EXERCISE PROMPT:
Pull out every line of the data that contains the string "system" and copy each one as it appears.

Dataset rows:

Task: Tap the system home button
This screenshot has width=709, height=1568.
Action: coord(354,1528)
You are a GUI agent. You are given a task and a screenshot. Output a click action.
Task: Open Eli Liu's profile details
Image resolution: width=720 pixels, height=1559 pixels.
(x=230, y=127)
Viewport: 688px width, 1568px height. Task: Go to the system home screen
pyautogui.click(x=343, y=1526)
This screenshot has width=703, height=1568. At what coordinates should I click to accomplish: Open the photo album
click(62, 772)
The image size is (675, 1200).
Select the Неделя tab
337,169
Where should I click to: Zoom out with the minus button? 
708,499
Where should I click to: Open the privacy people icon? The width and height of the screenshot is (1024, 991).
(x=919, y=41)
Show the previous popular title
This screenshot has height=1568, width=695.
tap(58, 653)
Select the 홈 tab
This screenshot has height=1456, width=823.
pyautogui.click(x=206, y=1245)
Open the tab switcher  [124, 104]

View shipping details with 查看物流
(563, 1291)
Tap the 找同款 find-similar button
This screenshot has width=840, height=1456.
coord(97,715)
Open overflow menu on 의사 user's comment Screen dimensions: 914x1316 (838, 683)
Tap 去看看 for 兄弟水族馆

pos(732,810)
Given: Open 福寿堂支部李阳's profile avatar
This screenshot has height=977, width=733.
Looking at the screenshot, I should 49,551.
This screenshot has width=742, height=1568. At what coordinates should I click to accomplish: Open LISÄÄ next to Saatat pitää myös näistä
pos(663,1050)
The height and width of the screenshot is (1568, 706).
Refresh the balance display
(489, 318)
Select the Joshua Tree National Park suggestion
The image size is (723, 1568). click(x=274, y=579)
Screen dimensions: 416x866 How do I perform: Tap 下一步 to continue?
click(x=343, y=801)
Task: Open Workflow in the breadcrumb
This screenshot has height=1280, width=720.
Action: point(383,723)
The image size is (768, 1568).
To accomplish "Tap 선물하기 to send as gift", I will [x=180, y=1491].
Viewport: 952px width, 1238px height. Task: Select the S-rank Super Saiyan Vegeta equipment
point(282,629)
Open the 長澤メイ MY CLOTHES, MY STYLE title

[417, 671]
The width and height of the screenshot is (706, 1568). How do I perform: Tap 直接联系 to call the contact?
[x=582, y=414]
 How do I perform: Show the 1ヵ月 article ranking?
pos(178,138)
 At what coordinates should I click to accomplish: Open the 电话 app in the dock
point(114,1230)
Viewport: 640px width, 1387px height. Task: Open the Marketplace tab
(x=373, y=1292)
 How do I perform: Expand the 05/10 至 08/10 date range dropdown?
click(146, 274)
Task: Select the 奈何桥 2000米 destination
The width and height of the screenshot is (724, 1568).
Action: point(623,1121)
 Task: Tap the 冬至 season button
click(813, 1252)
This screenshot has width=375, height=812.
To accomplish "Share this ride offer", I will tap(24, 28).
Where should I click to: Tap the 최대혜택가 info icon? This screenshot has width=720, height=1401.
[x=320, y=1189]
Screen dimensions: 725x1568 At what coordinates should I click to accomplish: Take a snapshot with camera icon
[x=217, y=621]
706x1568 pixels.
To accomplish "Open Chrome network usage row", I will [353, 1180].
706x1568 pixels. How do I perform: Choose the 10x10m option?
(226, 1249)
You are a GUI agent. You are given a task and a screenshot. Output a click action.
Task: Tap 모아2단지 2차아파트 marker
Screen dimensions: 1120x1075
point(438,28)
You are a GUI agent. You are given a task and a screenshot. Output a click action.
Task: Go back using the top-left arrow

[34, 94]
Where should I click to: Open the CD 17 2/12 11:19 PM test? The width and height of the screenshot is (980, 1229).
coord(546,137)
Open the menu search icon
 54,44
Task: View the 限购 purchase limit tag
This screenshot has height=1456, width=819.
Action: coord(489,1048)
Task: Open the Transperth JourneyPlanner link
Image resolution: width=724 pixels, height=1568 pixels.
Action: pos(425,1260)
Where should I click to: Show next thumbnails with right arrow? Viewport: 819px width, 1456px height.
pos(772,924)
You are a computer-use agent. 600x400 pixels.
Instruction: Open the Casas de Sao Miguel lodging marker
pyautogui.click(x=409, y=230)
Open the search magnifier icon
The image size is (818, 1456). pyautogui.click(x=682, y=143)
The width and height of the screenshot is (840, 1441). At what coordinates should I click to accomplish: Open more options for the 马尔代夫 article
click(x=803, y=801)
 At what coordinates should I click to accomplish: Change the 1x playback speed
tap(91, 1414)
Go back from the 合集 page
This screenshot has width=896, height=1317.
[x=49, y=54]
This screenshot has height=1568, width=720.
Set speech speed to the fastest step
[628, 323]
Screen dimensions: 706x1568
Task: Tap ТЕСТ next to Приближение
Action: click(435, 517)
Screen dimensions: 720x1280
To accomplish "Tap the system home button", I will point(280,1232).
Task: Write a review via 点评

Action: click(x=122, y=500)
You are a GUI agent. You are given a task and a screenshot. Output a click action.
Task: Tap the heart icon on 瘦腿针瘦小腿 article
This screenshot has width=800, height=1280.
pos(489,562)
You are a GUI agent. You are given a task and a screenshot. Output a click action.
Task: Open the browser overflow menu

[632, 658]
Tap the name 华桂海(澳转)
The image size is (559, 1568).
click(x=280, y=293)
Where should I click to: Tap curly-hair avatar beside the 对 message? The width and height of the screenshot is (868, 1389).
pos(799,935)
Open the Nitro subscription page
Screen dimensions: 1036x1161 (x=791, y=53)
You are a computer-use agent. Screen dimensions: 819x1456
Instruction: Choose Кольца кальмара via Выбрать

SOLUTION TO THIS PROBLEM:
Task: Tap the system home button
Viewport: 688px width, 1568px height. Task: Go to the system home screen
To accomplish "Tap the system home button", I will point(280,1232).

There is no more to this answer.